• [Page text]
Appwrite is a backend server that can be leveraged for integrating services such as authentication, storage, database etc. to our frontend application. It can be launched with docker, as it's a set of docker containers offering specific services. Here, we are going to install it on top of an Ubuntu machine on Linode.

SSH keys

This step is not required if you would be accessing the cloud instance via password. However SSH keys are a secure way to access instances than passwords.

You can follow this on any Unix / Linux based machine, it works on Git Bash too on Windows.

Generate SSH keys on your local machine, from which you would be accessing the Linode instance.

$ ssh-keygen

You can copy the public key, which is by default at the following location.

$ cat ~/.ssh/id_rsa.pub

Instance

Appwrite needs atleast 1 CPU and 2 GB RAM as mentioned on their docs. So, I have created a Linode instance with the following spec.

Create linode

OS: Ubuntu 22.04 LTS
Hostname: appwrite
2 CPU Cores, 80 GB Storage, 4 GB RAM

Plan:
Linode 4 GB

Region:
Mumbai, IN

You can setup password for the root user and optionally add the SSH keys(more secure) copied from the previous step, as per your convenience.

Change hostname

The default hostname is localhost, so we can better change it to appwrite.

root@localhost:~# hostname appwrite

The new hostname would be effective from the next login.

Install docker engine

We can now install the docker engine

apt-get update -y

apt-get install \
    ca-certificates \
    curl \
    gnupg \
    lsb-release -y

mkdir -p /etc/apt/keyrings

curl -fsSL https://download.docker.com/linux/ubuntu/gpg | gpg --dearmor -o /etc/apt/keyrings/docker.gpg

echo \
  "deb [arch=$(dpkg --print-architecture) signed-by=/etc/apt/keyrings/docker.gpg] https://download.docker.com/linux/ubuntu \
  $(lsb_release -cs) stable" | sudo tee /etc/apt/sources.list.d/docker.list > /dev/null

apt-get update -y

apt-get install docker-ce docker-ce-cli containerd.io docker-compose-plugin -y

We shoud now have docker and docker compose

root@appwrite:~# docker -v
Docker version 20.10.17, build 100c701

root@appwrite:~# docker compose version
Docker Compose version v2.6.0

Add user

When we created the instance it would only have the root user. Login to the instance via the LISH console or any SSH client as root, and add a new user.

• [Material provided]
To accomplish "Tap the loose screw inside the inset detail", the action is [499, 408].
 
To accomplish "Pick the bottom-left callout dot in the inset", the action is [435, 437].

• [To-do list]
[1] Which packages are installed by the last apt-get install command in the Appwrite guide?
[2] According to the Appwrite guide, in which region was the Linode instance created?
The listing has nothing to do with the Appwrite guide.

• [Solutions in order]
[1] docker-ce, docker-ce-cli, containerd.io, docker-compose-plugin

[2] Mumbai, IN